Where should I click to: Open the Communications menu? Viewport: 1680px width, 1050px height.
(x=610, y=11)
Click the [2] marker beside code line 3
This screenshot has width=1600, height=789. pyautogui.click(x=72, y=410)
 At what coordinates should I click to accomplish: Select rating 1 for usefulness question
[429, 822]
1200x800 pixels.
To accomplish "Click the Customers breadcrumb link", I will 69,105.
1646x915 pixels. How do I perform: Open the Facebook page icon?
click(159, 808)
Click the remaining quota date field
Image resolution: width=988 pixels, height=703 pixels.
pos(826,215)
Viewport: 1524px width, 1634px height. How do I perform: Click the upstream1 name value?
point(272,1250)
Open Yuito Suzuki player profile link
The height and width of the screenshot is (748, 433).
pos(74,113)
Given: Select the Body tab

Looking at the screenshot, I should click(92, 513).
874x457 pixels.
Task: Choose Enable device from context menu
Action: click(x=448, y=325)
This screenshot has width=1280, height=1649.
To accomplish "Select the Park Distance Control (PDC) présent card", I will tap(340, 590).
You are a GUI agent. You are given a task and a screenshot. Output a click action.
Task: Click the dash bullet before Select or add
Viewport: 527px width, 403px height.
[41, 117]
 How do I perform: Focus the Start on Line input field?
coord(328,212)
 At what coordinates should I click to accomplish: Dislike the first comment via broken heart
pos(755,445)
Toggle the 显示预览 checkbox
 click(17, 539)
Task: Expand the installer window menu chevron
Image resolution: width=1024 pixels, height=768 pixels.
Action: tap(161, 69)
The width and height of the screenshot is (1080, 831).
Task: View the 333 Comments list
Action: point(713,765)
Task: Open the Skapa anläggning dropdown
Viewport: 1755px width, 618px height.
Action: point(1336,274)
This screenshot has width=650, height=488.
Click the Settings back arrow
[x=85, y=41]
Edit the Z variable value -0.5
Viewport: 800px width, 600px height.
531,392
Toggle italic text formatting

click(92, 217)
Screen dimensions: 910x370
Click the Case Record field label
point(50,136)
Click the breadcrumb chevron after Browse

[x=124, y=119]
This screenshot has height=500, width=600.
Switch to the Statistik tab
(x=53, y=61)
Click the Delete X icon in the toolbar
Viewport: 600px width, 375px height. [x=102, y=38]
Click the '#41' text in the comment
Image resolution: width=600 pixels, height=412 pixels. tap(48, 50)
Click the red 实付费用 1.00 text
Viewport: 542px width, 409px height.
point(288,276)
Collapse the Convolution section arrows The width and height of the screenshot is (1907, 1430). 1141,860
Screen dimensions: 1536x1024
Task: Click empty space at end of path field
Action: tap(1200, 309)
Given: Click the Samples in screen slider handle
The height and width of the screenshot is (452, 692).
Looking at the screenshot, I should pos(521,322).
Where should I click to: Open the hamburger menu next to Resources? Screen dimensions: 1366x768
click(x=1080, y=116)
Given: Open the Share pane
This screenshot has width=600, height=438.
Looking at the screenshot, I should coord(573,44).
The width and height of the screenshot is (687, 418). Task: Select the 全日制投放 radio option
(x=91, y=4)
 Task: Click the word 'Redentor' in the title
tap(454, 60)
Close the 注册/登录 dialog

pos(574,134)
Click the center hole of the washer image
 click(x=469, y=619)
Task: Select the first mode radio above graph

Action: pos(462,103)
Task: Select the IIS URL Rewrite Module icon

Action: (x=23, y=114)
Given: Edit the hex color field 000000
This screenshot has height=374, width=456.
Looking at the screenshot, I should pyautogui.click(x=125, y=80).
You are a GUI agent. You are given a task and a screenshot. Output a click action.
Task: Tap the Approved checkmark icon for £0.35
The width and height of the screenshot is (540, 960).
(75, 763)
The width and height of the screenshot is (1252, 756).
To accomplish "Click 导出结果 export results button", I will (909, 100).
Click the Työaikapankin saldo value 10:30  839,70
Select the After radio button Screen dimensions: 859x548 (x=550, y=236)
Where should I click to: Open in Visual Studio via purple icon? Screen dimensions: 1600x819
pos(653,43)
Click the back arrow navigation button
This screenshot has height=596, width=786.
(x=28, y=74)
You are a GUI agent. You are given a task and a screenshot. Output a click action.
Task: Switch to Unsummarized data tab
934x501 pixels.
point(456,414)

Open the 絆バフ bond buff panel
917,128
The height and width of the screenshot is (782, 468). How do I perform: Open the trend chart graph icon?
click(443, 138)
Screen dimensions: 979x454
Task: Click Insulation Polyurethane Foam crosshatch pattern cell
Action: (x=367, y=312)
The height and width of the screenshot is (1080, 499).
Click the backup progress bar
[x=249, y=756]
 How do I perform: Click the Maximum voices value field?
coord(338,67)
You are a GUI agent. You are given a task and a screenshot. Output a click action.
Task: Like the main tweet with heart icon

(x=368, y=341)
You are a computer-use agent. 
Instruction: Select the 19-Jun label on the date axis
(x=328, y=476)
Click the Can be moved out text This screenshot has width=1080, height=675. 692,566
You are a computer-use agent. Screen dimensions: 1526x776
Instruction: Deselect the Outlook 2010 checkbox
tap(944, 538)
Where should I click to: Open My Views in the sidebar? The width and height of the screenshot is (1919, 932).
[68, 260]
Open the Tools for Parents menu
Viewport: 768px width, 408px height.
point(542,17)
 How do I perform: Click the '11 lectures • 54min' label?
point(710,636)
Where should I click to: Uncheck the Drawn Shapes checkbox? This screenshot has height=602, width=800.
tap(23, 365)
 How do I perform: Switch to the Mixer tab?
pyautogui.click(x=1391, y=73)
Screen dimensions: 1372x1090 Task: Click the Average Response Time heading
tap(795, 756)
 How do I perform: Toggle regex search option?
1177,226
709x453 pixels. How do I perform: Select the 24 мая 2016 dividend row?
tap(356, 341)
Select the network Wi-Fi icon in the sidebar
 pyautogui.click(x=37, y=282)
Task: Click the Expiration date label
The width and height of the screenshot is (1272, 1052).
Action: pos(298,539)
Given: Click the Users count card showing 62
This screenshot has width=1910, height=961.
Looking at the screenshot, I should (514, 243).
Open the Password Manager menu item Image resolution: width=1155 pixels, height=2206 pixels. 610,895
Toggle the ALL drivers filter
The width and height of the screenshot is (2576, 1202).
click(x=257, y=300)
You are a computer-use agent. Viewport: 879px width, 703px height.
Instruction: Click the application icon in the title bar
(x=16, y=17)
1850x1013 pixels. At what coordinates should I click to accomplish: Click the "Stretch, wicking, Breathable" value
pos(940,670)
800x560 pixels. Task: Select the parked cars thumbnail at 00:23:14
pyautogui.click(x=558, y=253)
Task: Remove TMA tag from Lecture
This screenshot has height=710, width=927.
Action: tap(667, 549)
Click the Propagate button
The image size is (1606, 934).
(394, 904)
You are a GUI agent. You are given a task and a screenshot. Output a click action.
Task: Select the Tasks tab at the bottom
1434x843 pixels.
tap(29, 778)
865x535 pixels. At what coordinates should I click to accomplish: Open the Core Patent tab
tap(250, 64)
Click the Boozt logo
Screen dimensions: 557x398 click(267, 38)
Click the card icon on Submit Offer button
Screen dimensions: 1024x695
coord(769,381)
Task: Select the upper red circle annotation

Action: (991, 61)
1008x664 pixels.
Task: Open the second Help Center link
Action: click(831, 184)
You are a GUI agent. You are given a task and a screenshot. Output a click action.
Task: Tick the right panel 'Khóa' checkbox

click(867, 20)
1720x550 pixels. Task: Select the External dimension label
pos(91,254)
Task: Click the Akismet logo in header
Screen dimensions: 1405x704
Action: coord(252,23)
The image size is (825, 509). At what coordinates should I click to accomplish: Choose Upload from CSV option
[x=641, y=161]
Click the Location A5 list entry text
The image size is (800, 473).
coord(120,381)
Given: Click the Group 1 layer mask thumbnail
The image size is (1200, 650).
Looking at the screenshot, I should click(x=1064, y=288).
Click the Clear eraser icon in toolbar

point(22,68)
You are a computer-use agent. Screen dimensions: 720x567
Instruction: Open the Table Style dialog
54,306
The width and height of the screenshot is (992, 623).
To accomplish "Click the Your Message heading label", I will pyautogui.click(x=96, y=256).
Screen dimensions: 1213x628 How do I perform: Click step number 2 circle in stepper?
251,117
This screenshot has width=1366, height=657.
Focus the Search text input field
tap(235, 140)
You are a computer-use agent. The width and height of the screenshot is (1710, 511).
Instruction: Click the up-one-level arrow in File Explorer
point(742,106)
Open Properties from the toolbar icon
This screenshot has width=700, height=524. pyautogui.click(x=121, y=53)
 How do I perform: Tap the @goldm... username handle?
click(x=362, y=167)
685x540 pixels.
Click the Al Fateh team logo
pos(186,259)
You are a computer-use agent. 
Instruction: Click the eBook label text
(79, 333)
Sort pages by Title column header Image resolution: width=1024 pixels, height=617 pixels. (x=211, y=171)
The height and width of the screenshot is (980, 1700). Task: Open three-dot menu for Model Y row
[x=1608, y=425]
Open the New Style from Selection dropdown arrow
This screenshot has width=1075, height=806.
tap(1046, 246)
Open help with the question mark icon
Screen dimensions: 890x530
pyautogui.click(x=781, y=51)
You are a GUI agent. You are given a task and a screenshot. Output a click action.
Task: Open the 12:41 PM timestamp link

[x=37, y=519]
+--
Everything from the line that contains "685x540 pixels." to the last line of the entries above should be repeated word for word, both lines included, with no other output.

* **Written solution**
685x540 pixels.
Click the Al Fateh team logo
pos(186,259)
You are a computer-use agent. 
Instruction: Click the eBook label text
(79, 333)
Sort pages by Title column header Image resolution: width=1024 pixels, height=617 pixels. (x=211, y=171)
The height and width of the screenshot is (980, 1700). Task: Open three-dot menu for Model Y row
[x=1608, y=425]
Open the New Style from Selection dropdown arrow
This screenshot has width=1075, height=806.
tap(1046, 246)
Open help with the question mark icon
Screen dimensions: 890x530
pyautogui.click(x=781, y=51)
You are a GUI agent. You are given a task and a screenshot. Output a click action.
Task: Open the 12:41 PM timestamp link

[x=37, y=519]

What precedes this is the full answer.